Gels and creams are applied daily to the skin, typically on the shoulders, upper arms, or inner thighs. They provide a steady daily release without needles, which appeals to some people. The downsides are meaningful, though: they cost $200 to $500 per month, you need to avoid skin-to-skin contact with others for several hours after application, and absorption varies depending on your skin and activity level.

Pellets are small implants inserted under the skin of the hip during a quick office procedure. They release testosterone steadily over three to six months, making them the most hands-off option. You only need two to four appointments per year. The cost is $500 to $1,500 per insertion cycle, and the procedure requires a small incision with a single stitch.

None of these prices typically include consultations or ongoing lab work, which can add $100 to $500 depending on your provider and how often you’re seen.

What Happens After You Start

TRT isn’t a set-it-and-forget-it treatment. Your provider will check your testosterone levels two to four weeks after starting, depending on the delivery method, to see if your dose needs adjusting. After that, follow-up blood work happens every six to twelve months for as long as you’re on therapy.

The most important thing your provider monitors is your red blood cell concentration (hematocrit). TRT stimulates red blood cell production, and if levels climb too high, your blood becomes thicker and harder to pump, which raises cardiovascular risk. The clinical cutoff is a hematocrit above 54%, and if yours creeps toward that number, your provider will adjust your dose or have you donate blood to bring it down.

You should also expect prostate screening at regular intervals. TRT doesn’t cause prostate cancer, but it can accelerate the growth of an existing prostate issue that hasn’t been detected yet. If you have a history of prostate disease, your provider will want to discuss that before prescribing.
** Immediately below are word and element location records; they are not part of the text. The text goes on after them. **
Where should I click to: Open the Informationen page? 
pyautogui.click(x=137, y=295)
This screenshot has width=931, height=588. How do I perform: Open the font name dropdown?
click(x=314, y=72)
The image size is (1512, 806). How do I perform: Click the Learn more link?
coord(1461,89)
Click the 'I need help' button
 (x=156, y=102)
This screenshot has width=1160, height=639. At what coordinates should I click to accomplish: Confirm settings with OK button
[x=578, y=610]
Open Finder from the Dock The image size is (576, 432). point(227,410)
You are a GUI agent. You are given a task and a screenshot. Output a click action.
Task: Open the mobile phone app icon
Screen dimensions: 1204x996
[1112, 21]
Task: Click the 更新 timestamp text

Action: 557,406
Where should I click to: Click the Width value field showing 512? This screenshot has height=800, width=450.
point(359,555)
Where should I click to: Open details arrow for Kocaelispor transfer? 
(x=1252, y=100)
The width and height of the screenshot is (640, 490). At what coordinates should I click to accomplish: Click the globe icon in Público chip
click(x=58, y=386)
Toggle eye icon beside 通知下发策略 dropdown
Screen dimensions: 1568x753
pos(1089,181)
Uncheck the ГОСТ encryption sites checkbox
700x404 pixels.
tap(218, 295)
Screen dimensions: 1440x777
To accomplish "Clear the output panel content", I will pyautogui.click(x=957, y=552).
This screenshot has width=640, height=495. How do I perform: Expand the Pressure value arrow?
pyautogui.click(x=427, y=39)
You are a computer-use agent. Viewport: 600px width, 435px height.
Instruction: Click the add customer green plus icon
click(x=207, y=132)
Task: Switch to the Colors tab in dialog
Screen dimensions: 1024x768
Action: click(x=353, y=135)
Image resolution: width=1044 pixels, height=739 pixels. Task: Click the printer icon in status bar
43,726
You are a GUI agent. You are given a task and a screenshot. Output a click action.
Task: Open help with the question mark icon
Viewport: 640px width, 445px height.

Sleep apnea is another condition that can worsen on TRT. If you develop loud snoring, gasping during sleep, or new daytime sleepiness after starting treatment, bring it up at your next visit.

Insurance vs. Out of Pocket

Insurance coverage for TRT varies widely. Many plans cover injectable testosterone with a confirmed diagnosis, but some restrict coverage to gels or require prior authorization. If your total testosterone is above 300 ng/dL but your free testosterone is low, some insurers won’t cover treatment at all because you don’t meet their threshold.

Out of pocket, the most budget-friendly path is injectable testosterone through a traditional provider or telehealth clinic. Between medication ($30 to $150 monthly), initial labs ($100 to $300), and follow-up visits ($50 to $200 each, a few times per year), you’re looking at roughly $600 to $2,500 annually depending on your provider and protocol. Gels, creams, and pellets raise that number significantly.

Steps to Get Started

The practical path is straightforward. Schedule a morning blood draw through your doctor, a lab company, or an online TRT provider. If your total testosterone comes back below 300 ng/dL and you have symptoms, get the second confirmatory draw. Bring both results to your provider (or let your telehealth clinic handle the interpretation), discuss your symptoms, and choose a treatment method together. Most people have a prescription in hand within two to four weeks of their first blood draw, faster through online clinics that streamline the process.